Qué hacer -
• a. Traduce al inglés esta oración del texto sobre Murray Bookchin: "Y este enfrentamiento no siempre sería educado."
• b. Cita sin cambios el tramo de los registros que va desde la línea que contiene "CS Professional - Module" hasta el final de los registros, con ambos extremos incluidos.

Fuente -
⟨

Ecología y libertad. Murray Bookchin (1921-2006).
Andy Price
"Quizás el hecho real más importante que los radicales de nuestra era no han afrontado adecuadamente —escribió Murray Bookchin en 1991— es el hecho de que hoy en día el capitalismo se ha vuelto una sociedad, no sólo una economía." En esta frase se encapsula la esencia de lo que llevó a este erudito autodidacta, quien falleció el 30 de julio de 2006 a los 85 años, a una prolífica producción de escritos e investigaciones a lo largo de los últimos 50 años. Esa esencia era el compromiso con la creencia de que el análisis de las crisis y transformaciones sociales —y la acción revolucionaria que éstas requieren— deberían tener un enfoque mucho más amplio que el estrictamente económico.

Naturalmente un compromiso con tal enfoque llevaría inevitablemente a Bookchin a un conflicto directo con el decano en las interpretaciones económicas de la transformación social: Karl Marx. Un enfoque que estaba basado en una "revolución social más general", como alguna vez la describió, con algo que se extendía más allá de la tradicional lucha de clases —en la que él participó entre en las décadas de 1930 y 1960—, más allá de las preocupaciones estrictamente económicas del control de los trabajadores, y que llevaría a Bookchin no sólo a un profundo conflicto intelectual y filosófico con los textos de Marx, sino también a un conflicto aún más directo con los seguidores de Marx. Y este enfrentamiento no siempre sería educado. En su tristemente célebre ensayo de 1969, ¡Escucha, marxista!, Bookchin comienza así: "Toda la vieja morralla de los años treinta está de regreso: la mierda sobre la 'línea de clase', el 'papel de la clase trabajadora', los 'cuadros formados', el 'partido de vanguardia' y la 'dictadura proletaria'. Todo aquello ha vuelto una vez más, pero de una forma más vulgarizada que nunca."

⟩

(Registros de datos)
⟨

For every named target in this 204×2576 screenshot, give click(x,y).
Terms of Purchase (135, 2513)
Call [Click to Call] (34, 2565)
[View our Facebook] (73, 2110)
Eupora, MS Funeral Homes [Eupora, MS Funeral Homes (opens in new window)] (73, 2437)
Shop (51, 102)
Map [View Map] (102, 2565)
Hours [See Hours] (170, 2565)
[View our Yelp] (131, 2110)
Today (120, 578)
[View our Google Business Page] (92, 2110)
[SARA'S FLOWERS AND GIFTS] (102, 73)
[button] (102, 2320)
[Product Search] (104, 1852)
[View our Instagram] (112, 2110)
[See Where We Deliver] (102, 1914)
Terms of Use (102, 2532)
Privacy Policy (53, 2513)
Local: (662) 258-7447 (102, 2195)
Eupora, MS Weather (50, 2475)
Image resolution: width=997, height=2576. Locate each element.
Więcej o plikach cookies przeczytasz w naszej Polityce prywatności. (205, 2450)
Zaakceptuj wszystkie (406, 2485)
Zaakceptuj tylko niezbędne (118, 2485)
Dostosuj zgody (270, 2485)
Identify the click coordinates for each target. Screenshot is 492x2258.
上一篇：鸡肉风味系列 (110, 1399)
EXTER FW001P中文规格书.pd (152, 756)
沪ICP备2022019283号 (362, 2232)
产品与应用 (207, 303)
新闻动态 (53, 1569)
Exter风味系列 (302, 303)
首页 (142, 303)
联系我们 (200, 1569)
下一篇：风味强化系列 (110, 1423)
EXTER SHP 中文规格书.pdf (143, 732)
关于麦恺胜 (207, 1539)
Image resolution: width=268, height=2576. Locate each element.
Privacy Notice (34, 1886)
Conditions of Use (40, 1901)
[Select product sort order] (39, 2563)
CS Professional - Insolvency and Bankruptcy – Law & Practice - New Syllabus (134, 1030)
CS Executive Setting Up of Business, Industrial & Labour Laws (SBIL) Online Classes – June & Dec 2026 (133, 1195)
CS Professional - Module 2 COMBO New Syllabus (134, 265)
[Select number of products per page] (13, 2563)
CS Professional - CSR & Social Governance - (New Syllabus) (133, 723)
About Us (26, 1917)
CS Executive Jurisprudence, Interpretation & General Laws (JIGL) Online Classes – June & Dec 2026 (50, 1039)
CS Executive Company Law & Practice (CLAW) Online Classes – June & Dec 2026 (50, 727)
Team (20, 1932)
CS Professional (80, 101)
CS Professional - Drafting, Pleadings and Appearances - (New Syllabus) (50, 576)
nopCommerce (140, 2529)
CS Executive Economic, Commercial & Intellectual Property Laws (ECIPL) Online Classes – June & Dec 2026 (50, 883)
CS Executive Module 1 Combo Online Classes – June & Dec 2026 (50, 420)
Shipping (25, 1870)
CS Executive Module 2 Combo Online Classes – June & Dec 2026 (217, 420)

⟩

Ejercicio resuelto -
• a. And this confrontation would not always be polite.

• b.
CS Professional - Module 2 COMBO New Syllabus (134, 265)
[Select number of products per page] (13, 2563)
CS Professional - CSR & Social Governance - (New Syllabus) (133, 723)
About Us (26, 1917)
CS Executive Jurisprudence, Interpretation & General Laws (JIGL) Online Classes – June & Dec 2026 (50, 1039)
CS Executive Company Law & Practice (CLAW) Online Classes – June & Dec 2026 (50, 727)
Team (20, 1932)
CS Professional (80, 101)
CS Professional - Drafting, Pleadings and Appearances - (New Syllabus) (50, 576)
nopCommerce (140, 2529)
CS Executive Economic, Commercial & Intellectual Property Laws (ECIPL) Online Classes – June & Dec 2026 (50, 883)
CS Executive Module 1 Combo Online Classes – June & Dec 2026 (50, 420)
Shipping (25, 1870)
CS Executive Module 2 Combo Online Classes – June & Dec 2026 (217, 420)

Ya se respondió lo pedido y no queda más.